[Extract provided]

First, I wanted to say thank you for the warm welcome from everyone here. It means a lot to me!
Managing my diabetes is hard, like it is for most of you. I guess its a bit harder on me because I also have an eating disorder. I dont usually tell anyone, but I figure, Why not? there might be other diabetics trying to cope with eating disorders too!
I always was a bigger kid, taller than EVERYONE my age, and considerably bigger. My mother and grandmother taught me how to eat less when I was only 9-10 years old by downing water before eating (I assume that they wanted to make me more petite to be like he rest of the other girls, when i was a full foot taller than them?) Since then I was obsessive about my weight. The spring of my 7th grade, I started losing weight considerably and eating and drinking a lot more...I thought it was the greatest thing ever because I was now smaller than all the other girls! At 5'4 (yeah I was a tall kid and I'm 5'9 1/2 now!) and 145lbs, I dropped down to 74lbs by the begining of August...Thats a little over 70lbs in 3 months! My mother thought I was bulimic because I kept running to the bathroom...she threatened to take me to the doctors if i didnt stop, even though I kept trying to convice her I was "just taking a leak"....Well, she took me to the doctors alright...they took blood, blood sugars in the 1000s. My mom rushed me to the hospital because the doc told her I had about 1 hour to go seek help before I would die (i think the doc was being overdramatic...)...so 5 minutes later we get to the hospital and I lost 3lbs between the docs office and the hospital. I get hooked up to ivs and hospitaized for a week and was labeled the most extreme case that they had seen. During this week, I obviously learned a lot. My parents didnt. They wanted nothing to do with it because they were afraid to hurt me or give me too much insulin...so all the injections and testing I was held accountable for. They pretty much just sat back and let me do my thing and I would tell them what I needed, like types of food, when i needed my prescriptions filled, etc.....learning about the food labels only fueled my eating disorder further.....

[Task set]
(1) Copy the part of the diabetes post that starts at the words "Managing my diabetes" and ends after "eating disorders too!".
(2) In the diabetes post, how much did the writer weigh by the beginning of August?
(3) Can you condense the paragraph of the diabetes post beginning "I always was a bigger kid" into a bulleted list of its main facts?
The records below come from a separate source unrelated to the diabetes post.

[Data extracts]
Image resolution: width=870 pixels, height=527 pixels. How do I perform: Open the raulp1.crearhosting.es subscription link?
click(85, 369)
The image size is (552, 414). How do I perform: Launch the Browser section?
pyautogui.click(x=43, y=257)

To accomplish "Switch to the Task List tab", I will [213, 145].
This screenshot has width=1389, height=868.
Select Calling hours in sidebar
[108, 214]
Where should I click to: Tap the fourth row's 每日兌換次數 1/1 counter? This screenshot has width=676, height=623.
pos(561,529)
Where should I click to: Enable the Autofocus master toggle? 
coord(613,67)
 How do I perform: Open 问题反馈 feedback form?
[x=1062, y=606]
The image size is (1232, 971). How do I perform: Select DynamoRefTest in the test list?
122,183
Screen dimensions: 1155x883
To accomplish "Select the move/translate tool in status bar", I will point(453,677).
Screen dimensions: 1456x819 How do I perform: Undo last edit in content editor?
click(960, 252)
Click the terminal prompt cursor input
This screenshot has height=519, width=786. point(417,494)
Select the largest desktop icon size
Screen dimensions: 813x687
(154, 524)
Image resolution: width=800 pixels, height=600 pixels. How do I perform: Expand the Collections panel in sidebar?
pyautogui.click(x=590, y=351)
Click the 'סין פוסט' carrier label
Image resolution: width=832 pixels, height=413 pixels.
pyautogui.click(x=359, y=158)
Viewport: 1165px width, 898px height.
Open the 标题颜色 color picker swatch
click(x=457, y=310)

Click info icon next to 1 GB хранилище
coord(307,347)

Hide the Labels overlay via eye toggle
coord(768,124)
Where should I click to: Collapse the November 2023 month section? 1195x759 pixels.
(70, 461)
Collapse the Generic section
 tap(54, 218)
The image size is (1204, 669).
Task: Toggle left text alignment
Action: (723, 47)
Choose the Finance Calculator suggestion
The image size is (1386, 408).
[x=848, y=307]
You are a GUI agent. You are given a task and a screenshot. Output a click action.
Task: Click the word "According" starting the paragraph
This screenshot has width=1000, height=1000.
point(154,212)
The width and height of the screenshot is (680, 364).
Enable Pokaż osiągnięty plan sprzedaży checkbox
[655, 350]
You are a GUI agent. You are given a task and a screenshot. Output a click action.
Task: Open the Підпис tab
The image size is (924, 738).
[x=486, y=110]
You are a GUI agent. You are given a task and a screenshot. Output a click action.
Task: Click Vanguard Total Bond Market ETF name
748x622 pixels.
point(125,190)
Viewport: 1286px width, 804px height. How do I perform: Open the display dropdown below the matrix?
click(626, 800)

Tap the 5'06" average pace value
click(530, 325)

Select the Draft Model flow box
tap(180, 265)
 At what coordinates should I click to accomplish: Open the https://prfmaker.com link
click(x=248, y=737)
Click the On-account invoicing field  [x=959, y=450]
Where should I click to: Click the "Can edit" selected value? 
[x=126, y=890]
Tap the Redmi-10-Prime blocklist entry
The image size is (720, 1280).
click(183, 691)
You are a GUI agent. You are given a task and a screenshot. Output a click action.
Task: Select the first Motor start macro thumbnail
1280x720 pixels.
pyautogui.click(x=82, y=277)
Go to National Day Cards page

[Task solutions]
(1)
Managing my diabetes is hard, like it is for most of you. I guess its a bit harder on me because I also have an eating disorder. I dont usually tell anyone, but I figure, Why not? there might be other diabetics trying to cope with eating disorders too!

(2) 74 pounds.

(3)
- As a child, the writer was taller and considerably bigger than everyone the same age.
- At 9–10, the writer's mother and grandmother taught the writer to eat less by drinking water before eating, and an obsession with weight followed.
- In the spring of 7th grade, the writer began eating and drinking much more while losing weight, going from 145 lbs at 5'4" to 74 lbs by the beginning of August.
- Because of frequent bathroom trips, the writer's mother suspected bulimia and took the writer to the doctor.
- Blood sugars were in the 1000s. The doctor said there was about an hour to get help, and the writer lost 3 lbs between the office and the hospital.
- The writer was hospitalized for a week on IVs and labeled the most extreme case the staff had seen.
- The parents feared hurting the writer or giving too much insulin, so the writer handled all injections and testing and told them what was needed.
- Learning about food labels further fueled the eating disorder.